Demand for his cabinets had hardly slowed, due to his skill. But no neighbors or acquaintances would take me on for day jobs when I sought them. Thus I had no way to earn money. Perhaps my own unhappy and resentful manner was as much to blame as Father’s was.

By Twelfth Month, Germantown was ensconced in snow. The postman did manage to get through most days, delivering mail by the opening in Father’s workshop door. But I received no letter.

Soon after the new year began—a full year after Mother’s death, when my pregnancy was more than six months along—Patience forced me from inertia.

Father had gone to get a saw blade replaced, and I was shoveling the most recent snow off the back porch so we could reach the outhouse. The sun was at its peak, making sweat run down my face as I shoveled. Patience came out the kitchen door, approaching me with some strong intention. The skin around her blue eyes wrinkled as she narrowed them against the brightness.

“Thee shouldn’t be doing that.” She crossed her arms over her chest.

“Doing what?” I stilled the shovel.

“Lifting that snow.” A smile flitted across her mouth, revealing her small and even teeth. “Unless thee wants to bring on an abortion.”

I was stunned at her understanding. I had in fact been half hoping to bring one on, not merely then, but in strenuous walks and hill climbing. I’d considered throwing myself down the stairs, but this frightened me too badly. I had nowhere near the funds that I imagined a surgical abortion would cost, and I feared a furtive visit to its hidden practitioners even more than I feared self-injury. It wasn’t possible to come to womanhood without hearing of some desperate soul who’d perished afterward from bleeding or infection.

My pulse quickened as Patience brought her rough-skinned face to mine, filling my view. “I’ve been watching you. I’ve heard you retching in your room. I’ve seen you adding fabric to the waists of your skirts.” She pulled me to her—easily, since she was stronger—and moved her coarse hands along my belly to confirm her knowledge. “You’re a disgrace!” she hissed, shoving me away. “I’m going to tell your father and have you banished from this house!”

She appeared fierce and angry, but I’m certain she was pleased inside to have found a way to be rid of me. Her distaste for having her husband’s daughter in the house had been ill disguised from the start. As soon as she’d married Father, she began asserting her discontent with my housekeeping.

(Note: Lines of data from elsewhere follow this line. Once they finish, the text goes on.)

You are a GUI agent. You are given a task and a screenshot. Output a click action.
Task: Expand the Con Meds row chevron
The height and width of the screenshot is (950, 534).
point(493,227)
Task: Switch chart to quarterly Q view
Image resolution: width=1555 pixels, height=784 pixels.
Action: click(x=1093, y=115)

The way I washed the supper pots using Mother’s method annoyed her no end, for instance, as she thought it was too frugal with water.

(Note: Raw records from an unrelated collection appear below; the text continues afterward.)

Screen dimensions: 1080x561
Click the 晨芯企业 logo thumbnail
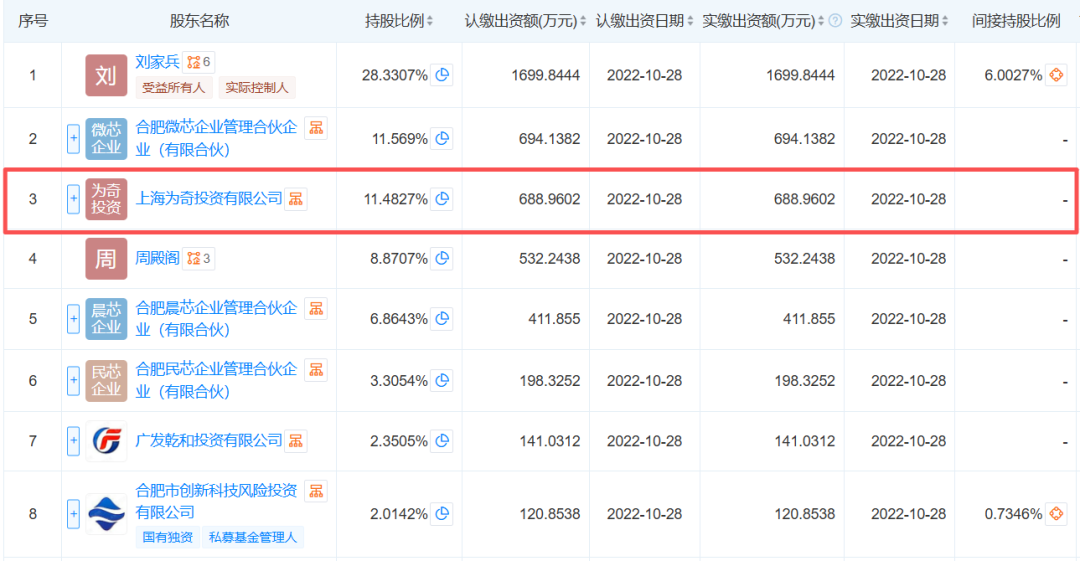106,319
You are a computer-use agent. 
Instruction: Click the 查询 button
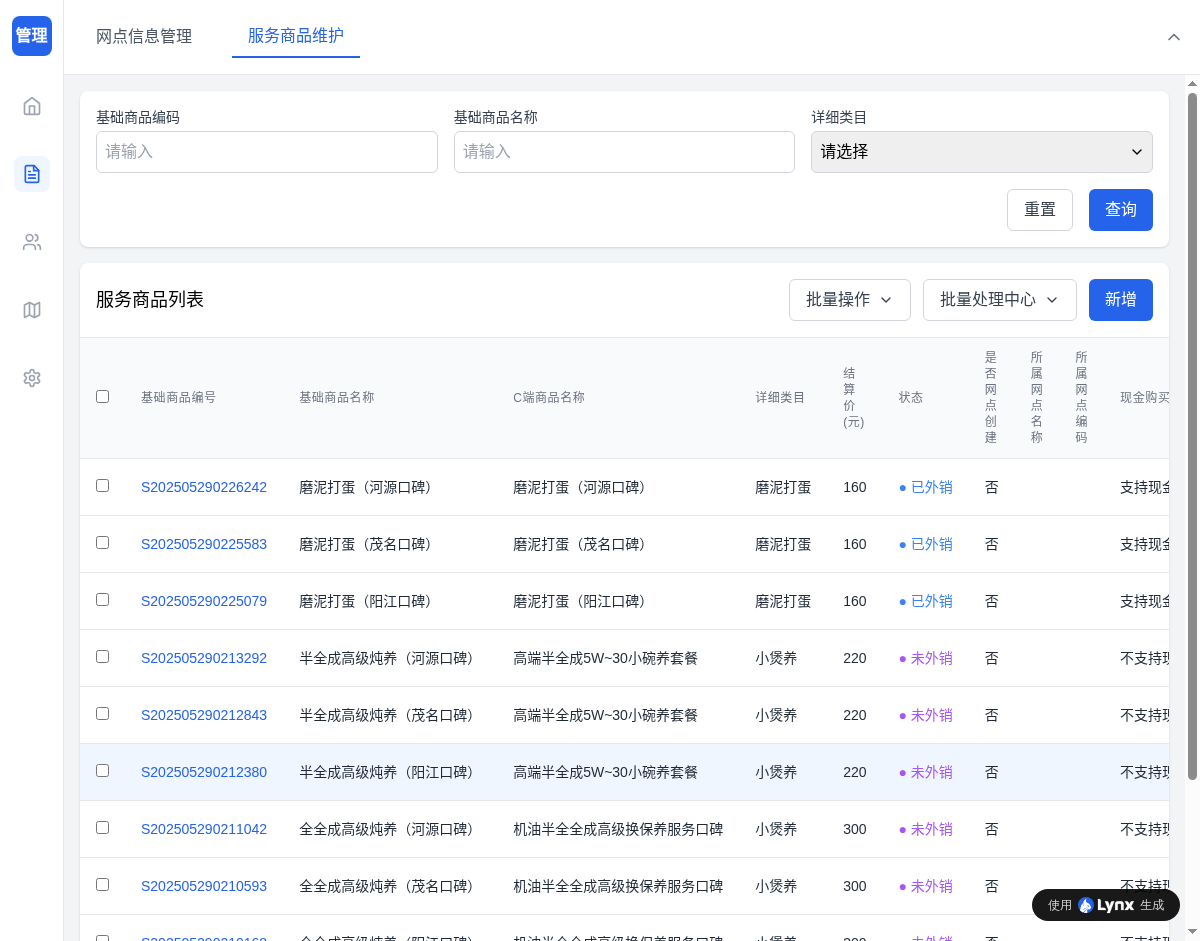(1120, 210)
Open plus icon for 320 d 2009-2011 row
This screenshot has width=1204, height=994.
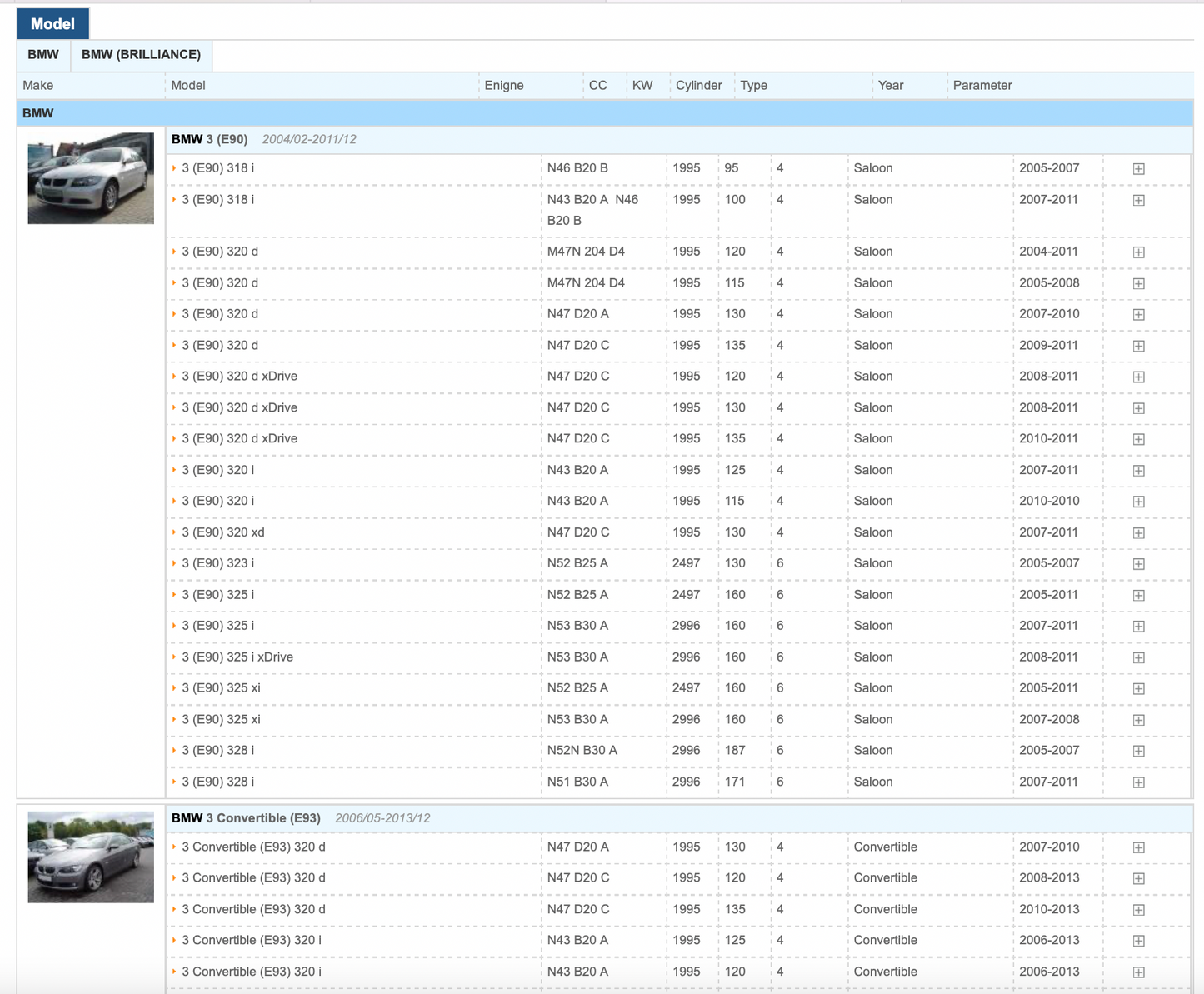[1138, 346]
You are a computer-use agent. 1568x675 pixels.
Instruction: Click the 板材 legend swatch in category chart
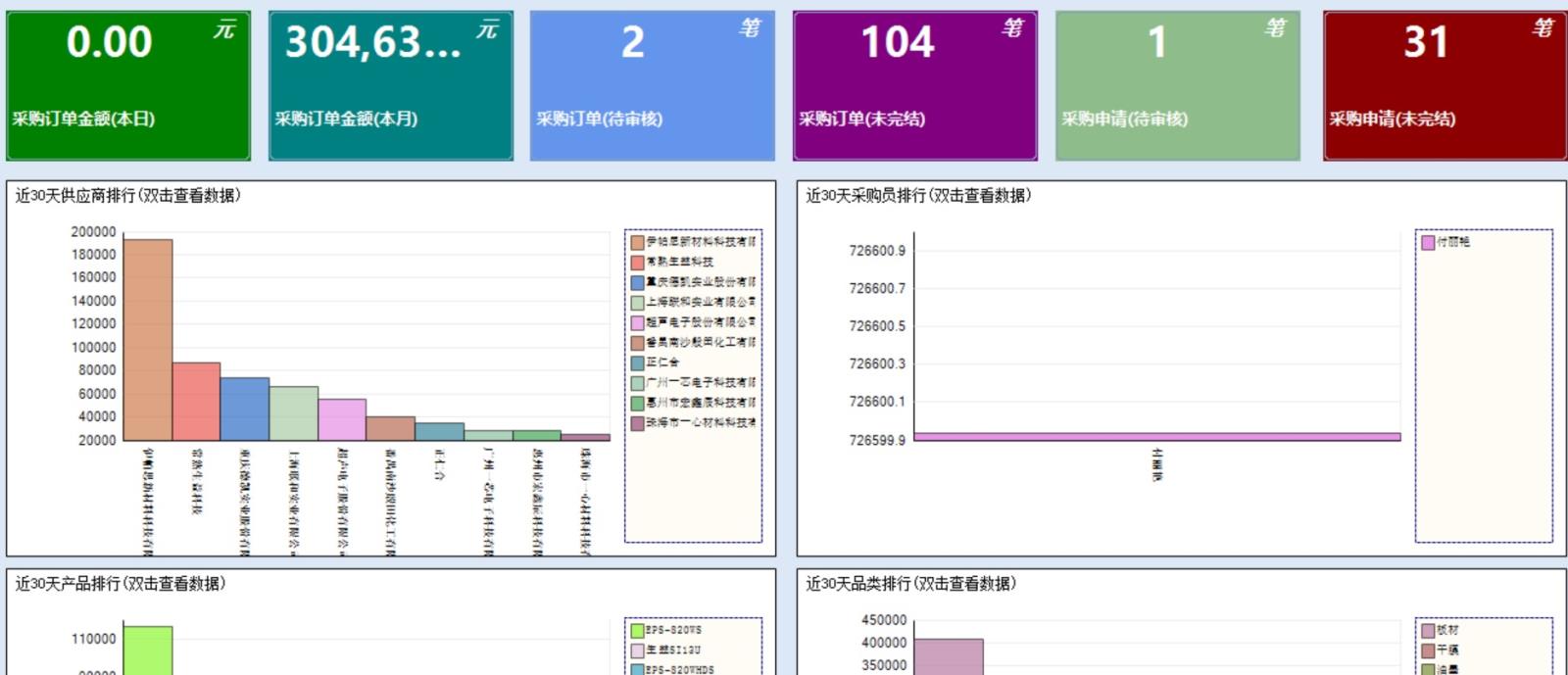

“Two grown women in a house,” she told Father in my earshot, “is one too many. Tell her to follow my ways or find another house.” Father replied with a grunt—no doubt pressing a tumbler of beer to his lips.

My pregnancy gave her a chance to swoop in like a raptor and dislodge me from my lifelong nest.

In panic I begged her not to tell Father of my circumstances. I said I’d leave in any case. But she had no intention of sparing me.

“What makes thee better?” I said. “Thee shared a bed with a man before marrying. Thee could have become pregnant then.”

She glared in disgust. “Don’t pretend the two of us have anything in common.” Then she marched out to buy meat at the market.

I rushed to pack an old leather valise, aiming to leave before she or Father returned. What should I take, without knowing where I was bound? Some items to sell should come along, I realized: the gold ring from Grandmother, the cashmere shawl from Great-Uncle Clarence’s trip to India, the silver belt buckle that had come from a great-aunt to Mother, the silver candlesticks, three pewter thimbles. All of these Mother had bequeathed to me in her will. But though I roamed the house in wild pursuit, checking closets, trunks, and cabinets, I found not one of them.

On instinct, I entered my parents’ bedroom and opened the trunk Patience had brought from Ohio. Beneath sundry effects I found a small cloth purse. I pulled open its strings. Inside it held a listing of these items from a Philadelphia pawnbroker’s shop and twelve dollars remaining in bills and coins. Patience had pawned precious things that by rights were mine.

Her treachery ought to have been evident to me before; in her months with us, though she had no paying situation, she’d come home with a new gown, a hairbrush, a hat, hairpins, and a pair of shoes. She’d been gilding herself with my inheritance.